No one could have said it better. Analysing the recent parliamentary elections in Sri Lanka, Dayan Jayatilleka, former ambassador to Russia and France and Lanka’s permanent representative to the UN at Geneva, and now advisor to leader of opposition Sajith Premadasa, wrote: “President Gotabaya Rajapaksa repeatedly made two requests of voters during his electioneering walkabouts. One was that they had given him 69 lakhs (6.9 million) of votes at the Presidential Election but now he wanted 79 lakhs (7.9 million) votes. The other was that he wants a two-thirds majority. He got 6.8 million votes, which is a fraction less than what he polled in November 2019. His personal best remains the ruling party’s ceiling ... Five years ago, in 2015 August, Mahinda Rajapaksa had lost the presidential and parliamentary elections, was not the leader of the SLFP, had been denied the Leadership of the Opposition and did not lead a political party of his own. Five years later, Mahinda Rajapaksa is the ‘Rocky’ of South Asian politics. Significantly, for the first time in four, he was sworn in as PM at a Buddhist temple, which was also a first for any Lankan PM. The new times are the very old times.”
What about the project for the Sri Lankan majority, the Sinhala Buddhists? Mahinda Rajapaksa invoked the old bogey of the India-Tamil coalition to remind the Sinhala Buddhists what they had gone through in the 1980s and warned them it could happen again. Indian analysts say Sri Lanka faces no security threat. Sri Lankans, sotto voce, say there is a threat to their existence: It comes from India, via the Tamils. A two-thirds parliamentary majority means the Sinhala Buddhist identity will be cemented like never before so that the humiliations it has had to go through can never be repeated. Once, India stood in between. But now, India is plumb out of options. It has run out of leverage. All it can do now is to stand by and watch.

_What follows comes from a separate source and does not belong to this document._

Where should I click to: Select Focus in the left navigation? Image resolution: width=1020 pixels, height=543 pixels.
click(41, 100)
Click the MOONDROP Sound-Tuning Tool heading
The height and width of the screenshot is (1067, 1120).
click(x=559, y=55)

The biggest immediate crisis for the country is the management of its economy. Public debt is about 90 per cent of GDP, and external debt, at over $50 billion, is about 60 per cent of GDP. If the impact of Covid-19 is factored in, the budget deficit could go up to 10 per cent of GDP this year, and the economy may shrink by up to 5 per cent. There is no fiscal space for tax cuts and extra public expenditure. The government needs to negotiate a debt moratorium, extra loans, and possible debt restructuring with the International Monetary Fund (IMF) and others. Another loan from China cannot be ruled out if the IMF does not oblige.